Durante la marcia (nota come coffle dal nome dei ceppi con cui venivano legati a gruppi di 30 o 40) erano costretti a portare sulla testa oggetti come pacchi, fasci di zanne di elefante, mais, pelli o otri pieni d’acqua. Il trasferimento forzato fino alla costa poteva durare parecchi giorni o settimane.

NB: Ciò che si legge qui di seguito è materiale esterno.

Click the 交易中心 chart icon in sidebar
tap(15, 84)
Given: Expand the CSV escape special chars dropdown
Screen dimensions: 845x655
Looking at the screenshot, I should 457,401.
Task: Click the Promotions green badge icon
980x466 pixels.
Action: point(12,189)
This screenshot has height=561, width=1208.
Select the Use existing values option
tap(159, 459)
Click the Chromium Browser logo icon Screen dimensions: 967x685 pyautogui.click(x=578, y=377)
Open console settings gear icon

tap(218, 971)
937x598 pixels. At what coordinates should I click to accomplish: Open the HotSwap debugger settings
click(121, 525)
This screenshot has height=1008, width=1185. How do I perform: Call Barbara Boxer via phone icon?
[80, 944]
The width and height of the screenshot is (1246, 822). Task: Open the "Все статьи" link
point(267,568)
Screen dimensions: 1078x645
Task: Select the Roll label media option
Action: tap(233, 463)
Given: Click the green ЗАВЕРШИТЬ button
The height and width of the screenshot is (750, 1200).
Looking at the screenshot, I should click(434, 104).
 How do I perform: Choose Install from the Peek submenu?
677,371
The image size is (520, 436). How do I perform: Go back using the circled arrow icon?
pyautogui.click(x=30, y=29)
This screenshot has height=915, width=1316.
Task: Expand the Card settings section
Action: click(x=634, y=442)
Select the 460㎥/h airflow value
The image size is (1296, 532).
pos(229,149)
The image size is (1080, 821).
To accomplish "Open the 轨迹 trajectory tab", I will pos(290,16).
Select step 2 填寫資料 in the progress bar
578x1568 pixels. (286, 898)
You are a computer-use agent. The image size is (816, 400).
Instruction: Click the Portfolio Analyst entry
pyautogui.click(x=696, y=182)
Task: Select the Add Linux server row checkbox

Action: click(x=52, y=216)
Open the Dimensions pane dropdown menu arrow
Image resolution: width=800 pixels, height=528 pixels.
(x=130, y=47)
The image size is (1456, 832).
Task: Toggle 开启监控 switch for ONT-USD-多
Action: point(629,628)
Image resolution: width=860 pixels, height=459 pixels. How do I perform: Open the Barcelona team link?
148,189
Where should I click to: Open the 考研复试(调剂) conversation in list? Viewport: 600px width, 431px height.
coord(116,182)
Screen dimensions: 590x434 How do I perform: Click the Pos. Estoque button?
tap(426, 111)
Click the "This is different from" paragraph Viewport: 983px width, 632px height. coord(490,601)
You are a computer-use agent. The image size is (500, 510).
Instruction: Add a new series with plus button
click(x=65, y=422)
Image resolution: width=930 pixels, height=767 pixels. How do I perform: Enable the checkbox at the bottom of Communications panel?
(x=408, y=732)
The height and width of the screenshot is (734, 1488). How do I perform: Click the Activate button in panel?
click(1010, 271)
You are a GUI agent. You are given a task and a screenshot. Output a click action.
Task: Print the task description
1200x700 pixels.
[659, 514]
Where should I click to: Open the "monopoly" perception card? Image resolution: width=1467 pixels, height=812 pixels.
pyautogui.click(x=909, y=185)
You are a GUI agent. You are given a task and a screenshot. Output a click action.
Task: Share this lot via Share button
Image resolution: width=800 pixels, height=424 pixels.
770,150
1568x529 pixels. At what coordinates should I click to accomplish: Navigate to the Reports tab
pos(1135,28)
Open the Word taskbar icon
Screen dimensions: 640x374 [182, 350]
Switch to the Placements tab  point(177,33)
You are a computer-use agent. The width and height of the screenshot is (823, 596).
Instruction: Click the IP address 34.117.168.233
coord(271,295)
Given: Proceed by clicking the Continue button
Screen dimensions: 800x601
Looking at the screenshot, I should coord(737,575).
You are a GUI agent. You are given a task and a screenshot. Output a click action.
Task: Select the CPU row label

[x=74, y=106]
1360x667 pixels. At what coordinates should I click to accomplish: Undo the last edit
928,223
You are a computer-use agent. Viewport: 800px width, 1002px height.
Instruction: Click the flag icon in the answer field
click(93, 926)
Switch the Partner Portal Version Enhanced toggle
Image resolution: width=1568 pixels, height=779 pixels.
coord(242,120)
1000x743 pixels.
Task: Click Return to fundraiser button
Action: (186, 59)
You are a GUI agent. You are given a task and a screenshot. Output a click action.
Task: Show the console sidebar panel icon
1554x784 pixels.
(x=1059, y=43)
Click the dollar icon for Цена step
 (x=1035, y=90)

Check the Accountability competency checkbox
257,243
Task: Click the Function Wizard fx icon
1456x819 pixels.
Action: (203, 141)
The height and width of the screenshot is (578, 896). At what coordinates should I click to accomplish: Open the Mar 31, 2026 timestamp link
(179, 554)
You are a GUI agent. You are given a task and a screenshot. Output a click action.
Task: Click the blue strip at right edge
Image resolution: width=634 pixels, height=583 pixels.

Sulla costa venivano imprigionati in fortezze o in capanne dette “barracoons” dove sostavano in attesa delle navi per la traversata per molti giorni o settimane. Lì poi trafficanti provenienti dalle Americhe, dai Caraibi o dall’’Europa, caricavano la “merce umana” sulle navi. La durata della traversata variava da uno a sei mesi a seconda delle condizioni atmosferiche. Le navi schiaviste tipicamente trasportavano diverse centinaia di schiavi con un equipaggio costituito di una trentina di persone (equipaggio doppio rispetto alle normali navi per poter controllare eventuali insurrezioni: mediamente in una nave su dieci scoppiavano ribellioni). I prigionieri maschi erano incatenati insieme a coppie per risparmiare spazio: la gamba destra di un uomo legata alla gamba sinistra del successivo. Donne e bambini avevano un po’ più di spazio. Le donne e le ragazze salivano a bordo delle navi nude, tremanti e terrorizzate, spesso pressoché esaurite per il freddo, la fatica e la fame, in preda alle maniere rudi (e alle violenze) di gente brutale che parlava una lingua a loro incomprensibile. I prigionieri ricevevano come alimenti fagioli, mais, patate, riso e olio di palma in uno o due pasti al giorno, ma le razioni erano scarse. La razione quotidiana di acqua era di mezza pinta (circa mezzo litro) che portava frequentemente alla disidratazione perché oltre alla normale traspirazione erano frequenti mal di mare e diarrea.
Si stima che il 15% degli africani morivano in mare, con un tasso di mortalità sensibilmente più alto nella stessa Africa nelle fasi di cattura e trasporto dei popoli indigeni alle navi.
Oltre alle malattie fisiche, molti schiavi diventavano troppo depressi per mangiare o mantenere un’efficienza fisica e mentale a causa della perdita della libertà, della famiglia, della sicurezza e della loro umanità. Il suicidio era un evento frequente attuato spesso rifiutando il cibo o le medicine o gettandosi in mare o in altri modi.
“Quando ci siamo trovati prigionieri
la morte ci è sembrata preferibile alla vita
e abbiamo concordato un piano tra noi:
avremmo appiccato il fuoco
e fatto saltare in aria la nave e saremmo morti tutti tra le fiamme”.